Cuando acontece el segundo evento más relevante después de la natividad que le puede ocurrir a un ser humano, entonces acompañamos en el sentimento a las personas cercanas del que ya nunca hará posible la más mínima posibilidad. «Te acompaño en el sentimiento» o la lacónica «lo siento» son  expresiones pronunciadas para amparar y arropar a esa persona recién desgajada para siempre de un ser querido. Si decostruimos la semántica de esas contenidas palabras veremos que significan algo tan sencillo y a la vez tan mágico como que tu tristeza me entristece. En el ritual del fallecimiento, acompañar en el sentimiento es participar en la pena, colaborar con nuestra tristeza a sobrellevar el trance funerario de la pérdida y la posterior realización del duelo, que el doliente no se sienta solo en la tarea que acomete hasta recomenzar una normalidad que ya nunca será la misma, aunque pueda parecer idéntica. De nuevo las palabras demuestran su capacidad performativa, porque la compañía se da solo con proferir el enunciado del acompañamiento. Lo llamativo de esta locución es toda la antropología que se sobreentiende citando un sustantivo desnudo de una restrictiva adjetivación calificativa. El sentimiento sin la custodia de un adjetivo es siempre un sentimiento de apertura al otro, una apelación laudatoria al orbe sentimental y al carácter de lo que aspiramos a que sea lo radicalmente humano. Los buenos sentimientos son los sentimientos por antonomasia. No es ociosa esta aclaración, porque en nuestra órbita afectiva también se hospedan sentimientos que inspiran la comisión u omisión de actos que calificamos de inhumanos.

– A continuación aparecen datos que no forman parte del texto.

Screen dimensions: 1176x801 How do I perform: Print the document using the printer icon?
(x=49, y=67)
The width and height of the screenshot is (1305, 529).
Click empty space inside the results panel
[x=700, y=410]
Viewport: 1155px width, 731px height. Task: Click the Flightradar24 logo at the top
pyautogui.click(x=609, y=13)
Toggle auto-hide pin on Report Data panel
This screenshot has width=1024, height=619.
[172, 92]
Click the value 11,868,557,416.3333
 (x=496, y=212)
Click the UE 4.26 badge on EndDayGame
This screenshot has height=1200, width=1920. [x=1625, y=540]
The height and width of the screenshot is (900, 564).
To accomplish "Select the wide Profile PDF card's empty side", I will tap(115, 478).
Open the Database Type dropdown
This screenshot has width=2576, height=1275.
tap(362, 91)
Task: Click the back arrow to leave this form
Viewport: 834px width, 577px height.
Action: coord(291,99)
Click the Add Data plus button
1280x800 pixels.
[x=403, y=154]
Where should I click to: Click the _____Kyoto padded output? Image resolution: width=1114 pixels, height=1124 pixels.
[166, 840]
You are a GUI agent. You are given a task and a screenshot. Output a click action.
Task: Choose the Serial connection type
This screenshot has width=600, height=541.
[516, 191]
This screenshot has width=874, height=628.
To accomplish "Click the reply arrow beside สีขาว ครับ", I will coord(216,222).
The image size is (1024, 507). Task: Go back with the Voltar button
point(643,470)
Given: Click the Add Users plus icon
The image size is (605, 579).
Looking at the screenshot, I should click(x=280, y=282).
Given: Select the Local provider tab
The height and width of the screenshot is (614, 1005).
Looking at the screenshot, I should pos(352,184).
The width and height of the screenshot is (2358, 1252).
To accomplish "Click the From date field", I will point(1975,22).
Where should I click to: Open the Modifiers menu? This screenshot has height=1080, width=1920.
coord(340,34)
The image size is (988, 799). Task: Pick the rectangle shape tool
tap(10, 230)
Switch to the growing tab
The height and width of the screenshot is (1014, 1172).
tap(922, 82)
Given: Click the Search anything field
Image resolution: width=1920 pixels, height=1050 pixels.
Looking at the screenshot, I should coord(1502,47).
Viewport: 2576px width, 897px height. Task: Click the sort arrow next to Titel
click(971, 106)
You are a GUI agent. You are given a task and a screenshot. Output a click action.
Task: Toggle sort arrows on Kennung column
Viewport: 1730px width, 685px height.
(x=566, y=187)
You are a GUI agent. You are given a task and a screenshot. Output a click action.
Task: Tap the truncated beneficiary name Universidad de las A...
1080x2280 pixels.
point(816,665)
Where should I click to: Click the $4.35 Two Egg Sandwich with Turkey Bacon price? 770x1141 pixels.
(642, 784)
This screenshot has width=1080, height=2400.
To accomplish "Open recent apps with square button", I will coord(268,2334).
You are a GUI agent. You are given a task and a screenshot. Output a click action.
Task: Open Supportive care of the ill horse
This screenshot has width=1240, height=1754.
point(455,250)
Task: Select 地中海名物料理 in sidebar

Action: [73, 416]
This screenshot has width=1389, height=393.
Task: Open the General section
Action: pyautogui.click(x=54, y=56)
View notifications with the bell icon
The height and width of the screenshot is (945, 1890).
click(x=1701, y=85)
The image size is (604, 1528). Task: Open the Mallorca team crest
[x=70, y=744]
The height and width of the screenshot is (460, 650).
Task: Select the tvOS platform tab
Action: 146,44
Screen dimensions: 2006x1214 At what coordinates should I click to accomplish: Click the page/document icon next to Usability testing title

En otras ocasiones en vez de utilizar la fórmula lingüística «te acompaño en el sentimiento» damos el pésame. Es otra declaración preciosa, aunque su uso mecánico ha hurtado su encantamiento. «Dar el pésame» es agarrar nuestra propia pena, separar el pesar de nosotros sin que se separe (una contorsión de los afectos que no incurre en contradicción alguna a pesar de refutar toda lógica) y entregárselo al afligido. El pésame delata que el pesar es una tristeza mayúscula y plomiza, que el deceso de un ser querido supone un fardo de aflicción oneroso de llevar. Del peso atribuido a ese pesar se derivan términos como pesadumbre, que en sus diferentes acepciones siempre señala pesadez: cualidad de pesado, la fuerza de gravedad de la Tierra, el sentimiento de desazón, el padecimiento físico o moral. Cuando sufrimos ese peso entonces el ánimo se encorva y nos apesadumbramos. Dar el pésame es manifestar y entender que esa pena es una carga muy molesta y pesada, una mole de tristeza cayendo a plomo, pero que al darla y compartirla se obrará el milagro de que no le aumentará el peso al deudo, sino que lo aminorará. Dar el pésame no agrega pesantez, aligera, lo que demuestra que en este caso dar no es añadir, sino quitar. Es una prueba más de que los afectos se despliegan con lógicas incomprensibles para otros órdenes de la agencia humana. Más todavía. Expresar las condolencias o firmar en el libro destinado a perennizarlas por escrito es apuntar que el dolor ajeno nos concierne, que ese dolor que aflige a quien ha perdido a un ser querido también nos duele a nosotros. Esa pesadumbre nos duele porque tenemos la capacidad sentimental e imaginativa de ponernos en el lugar del otro, pero también porque premonitoriamente estamos prefigurados para ponernos en el lugar de ese otro que seremos alguna vez nosotros. La condolencia delata compasión y asimismo autocompasión, y ambas afectividades apuntan a la universalidad humana. A nuestra condición de equiparidades ante los acontecimientos que desde su inevitabilidad jalonan el misterio de vivir. A nuestra condición de semejantes. A sentir que nada humano nos es ajeno.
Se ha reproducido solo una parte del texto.